Morrison's discussions of industrial age utopias are stronger. She provides a useful biography of Robert Owen, explaining how his ideas gathered support in Britain even as he alienated important constituencies. Her analysis of his architecture is brief, unfortunately, and generally disconnected from Owen's political philosophy, but there are highlights in the two chapters that follow, one on James Silk Buckingham's 1849 model town of Victoria and one on Robert Pemberton's The Happy Colony (1854). The former features a well-referenced description of the ills of the Victorian industrial city. The latter offers a strong analysis of both the political philosophy and the architecture of Pemberton's utopian vision, productively situating his proposal for a glass-roofed college settlement in contemporary debates on the nature of learning and the power of education to improve the condition of the laboring class, as well as the success of London's Crystal Palace as a venue of working-class edification worthy of civic repetition and amplification. Indeed, this is the best chapter of the book. The only problem is that the value of the digital model is unclear given the high level of detail contained in Pemberton's original illustrations. The last two chapters, on King Camp Gillette's 1894 vision for a corporate Metropolis and Bradford Peck's The World a Department Store (1900), both feature excellent discussions of historical context and political philosophy, yet they also suffer from the problem that pervades this book: a lack of architectural or urban analysis connecting the designs of the utopian visions to history and politics.
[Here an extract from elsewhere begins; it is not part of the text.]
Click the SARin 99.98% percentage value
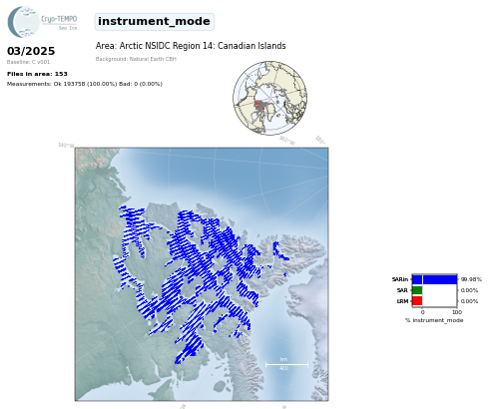Image resolution: width=491 pixels, height=409 pixels. (x=471, y=279)
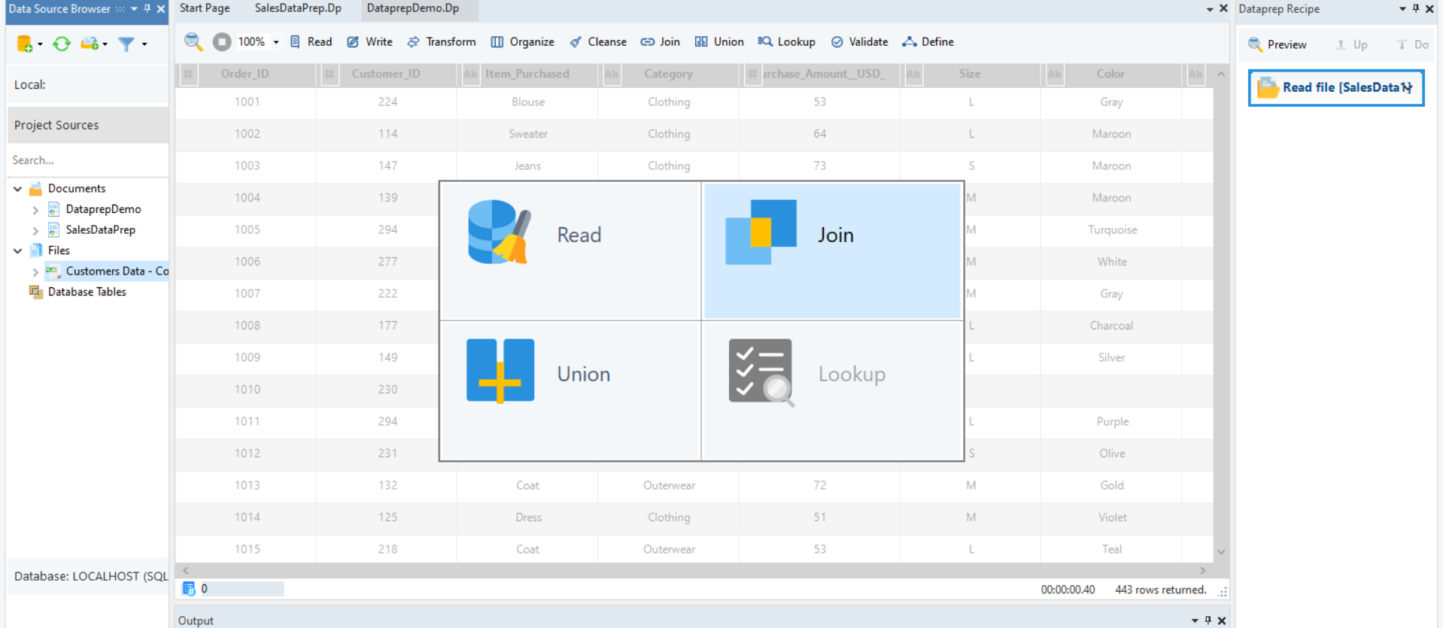1443x628 pixels.
Task: Click the Join tile in the popup
Action: (x=831, y=250)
This issue is made worse by the lack of citation of the considerable body of scholarship on these utopias, most unfortunate when Morrison's ideas seem to parallel those of other scholars, as is the case in her chapters on Albrecht Dürer and Gillette. The chief purpose of the book seems, however, not so much to provide artful scholarship on the history and meaning of these imaginary places as to help them come alive for readers, who are encouraged to enter into the digital models with their imaginations. If the text were reduced to an appropriately cursory exhibition mode and the models were provided as truly immersive virtual environments accessible online or through gaming consoles (and perhaps enhanced a bit by a professional firm such as Ubisoft), there is no question that this would be a most provocative exhibition of unbuilt utopias. As the book stands, however, it is more suggestive of things to come—a utopian project in itself, perhaps, that remains in many respects unbuilt.